Las Vegas Sun

April 26, 2024

The Policy Racket

Harry Reid appoints senators to debt reduction committee

Sen. Harry Reid made three deficit reduction committee appointments Tuesday. Sens. Max Baucus, John Kerry and Patty Murray will represent Senate Democrats on the bipartisan panel.

Most of the debt package Congress passed last week rides on the ability of lawmakers on the 12-member committee to come up with a package of cuts both the House and Senate can agree on. If they can’t, sizable cuts in military spending and to Medicare providers kick in automatically come Thanksgiving.

“I have appointed three senators who each possess an expertise in budget matters, a commitment to a balanced approach and a track record of forging bipartisan consensus,” Reid said in a statement.

Murray will be co-chairwoman. She is the only member of the Senate Democrats’ leadership team to get the nod; she is also the group’s chief election strategist heading into 2012.

Murray has been in the Senate since the early 1990s and has served on the Senate Budget and Appropriations committees.

But the fact that she will lead this committee, with whomever House Speaker John Boehner appoints as her counterpart in the next few days, reveals how inextricably linked this whole process is with the coming election. Democrats will defend 23 Senate seats, more than a quarter of which are toss-ups, but Reid can only stand to lose two or three if he wants to retain his leadership position.

Baucus’ name is predictable.
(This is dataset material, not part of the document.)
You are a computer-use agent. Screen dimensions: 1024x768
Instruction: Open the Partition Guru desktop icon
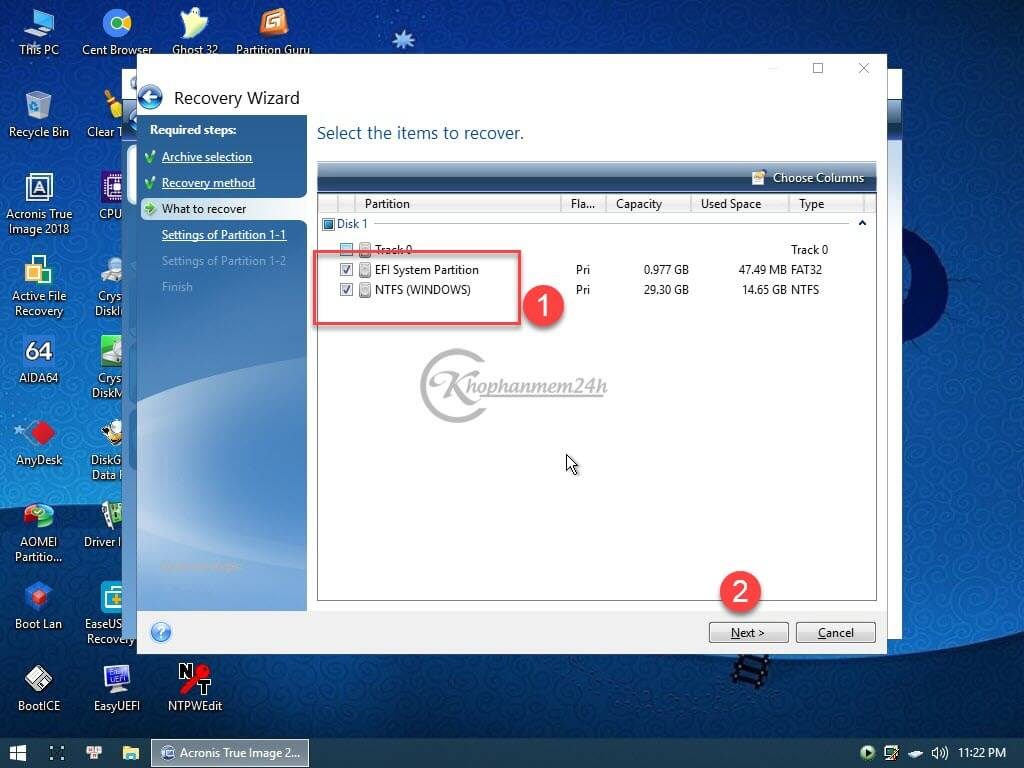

He and Reid don’t always agree on sweeping matters of policy — two years ago, they split severely over the inclusion of a public option in the health care law — but he’s a perennial figure in matters of fiscal policy.
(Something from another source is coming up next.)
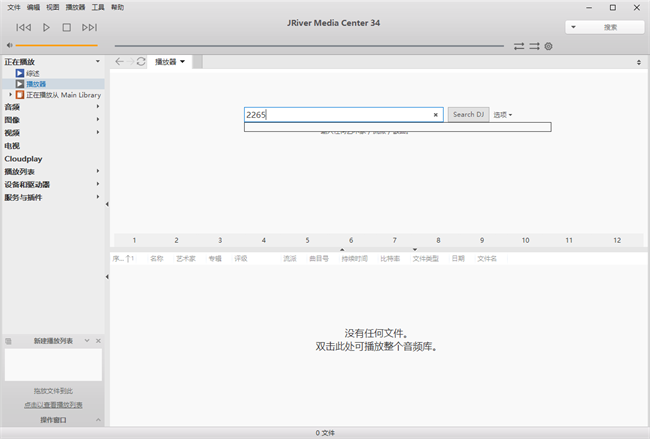Skip to the next track
The width and height of the screenshot is (650, 439).
[x=89, y=28]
Baucus leads the Financial Services committee, and either he or it (or both) has been at center-stage throughout practically every major policy fight of President Barack Obama’s presidency.

Kerry’s appointment, however, is unexpected. He stole the limelight in the days before the debt-ceiling deadline by ridiculing House Republicans for wanting to send a “dramatic, stupid message of incompetence to the world” by insisting on Boehner’s balanced budget amendment-based version of the bill.

And although Kerry has long been the Senate’s go-to-guy for foreign policy and is a career negotiator, he’s never been a featured face when it comes to the country’s foreign debt. Given how much of this crisis binds the U.S. to foreign nations — more than 40 percent of every dollar we spend is borrowed from abroad — there’s an argument to be made for his presence. According to Politico, Kerry is reported to have lobbied Reid hard for the nod.

When sizing up the roster, it’s also important to note who Reid didn’t include: no one from the Gang of Six. They were the six senators — three Republicans and three Democrats — who came up with the $4 trillion “grand bargain” deal that lowered the overall top tax rate, closed tax loopholes, raised revenue and ended the Bush tax cuts for millionaires (a much higher income floor than the $250,000 threshold Democrats have sought).

Although the White House took an interest in the deal, Reid didn’t receive it too warmly and hasn’t spoken terribly highly of it since.

Democrats need the committee to produce something they can help pass to save political face. But many Senate Democrats have also noted that absent political failure, the alternative to a debt compromise isn’t such a bad deal.

“We’re not too concerned, as we were with the debt ceiling, that if we don’t reach an agreement it will be devastating to our priorities,” said Sen. Ben Cardin, a Democrat from Maryland, after the debt ceiling package vote. “We protected our priorities. We protected Social Security, we protected Medicare beneficiaries ... so we go into these negotiations in a pretty strong position as it relates to what comes out of the Joint Committee.”

Conceivably, if everyone from Obama to the credit rating agency Standard & Poor’s, which downgraded the United States’ creditworthiness on Friday, agrees that a compromise must include ways to increase revenue and to cut federal spending, any compromise with Republicans is going to be a worse deal for Democrats than the worst-case-scenario cuts.

Worthy of note also about Baucus, Kerry and Murray is where the states they represent fall on the national economic spectrum. Everyone will be talking about jobs, jobs, jobs as collateral in deficit reduction, whether through cuts or taxes. Those messages carry especially potent force in Nevada, where unemployment is at 12.4 percent.

Montana and Massachusetts — Baucus and Kerry’s home states — each enjoys a fairly healthy job market compared with the nation. Each has about a 7.5 percent unemployment rate. Washington state’s, at 9.2 percent, is about on par with the national rate.